Swap "GUI agent" for "computer-use agent" in everything from the start of the items down to the line containing "coord(977,109)", and write those lines out again with nothing else changed.

───── Data provided

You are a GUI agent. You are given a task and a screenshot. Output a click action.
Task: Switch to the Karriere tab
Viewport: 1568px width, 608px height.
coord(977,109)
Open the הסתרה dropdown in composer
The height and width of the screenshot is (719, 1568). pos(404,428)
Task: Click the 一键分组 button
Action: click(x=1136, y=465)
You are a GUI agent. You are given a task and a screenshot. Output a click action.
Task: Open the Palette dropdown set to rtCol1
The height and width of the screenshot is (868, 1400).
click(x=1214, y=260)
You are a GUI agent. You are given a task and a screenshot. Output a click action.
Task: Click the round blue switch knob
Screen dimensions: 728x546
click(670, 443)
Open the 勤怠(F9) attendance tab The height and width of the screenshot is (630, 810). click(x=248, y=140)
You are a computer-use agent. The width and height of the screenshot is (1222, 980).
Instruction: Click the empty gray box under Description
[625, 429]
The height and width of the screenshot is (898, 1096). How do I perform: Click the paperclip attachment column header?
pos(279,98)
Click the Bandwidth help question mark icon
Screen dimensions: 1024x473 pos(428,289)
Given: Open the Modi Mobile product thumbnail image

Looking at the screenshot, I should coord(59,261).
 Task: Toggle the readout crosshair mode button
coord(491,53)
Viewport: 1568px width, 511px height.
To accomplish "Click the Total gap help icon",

──────────

Result for this exercise
You are a computer-use agent. You are given a task and a screenshot. Output a click action.
Task: Switch to the Karriere tab
Viewport: 1568px width, 608px height.
coord(977,109)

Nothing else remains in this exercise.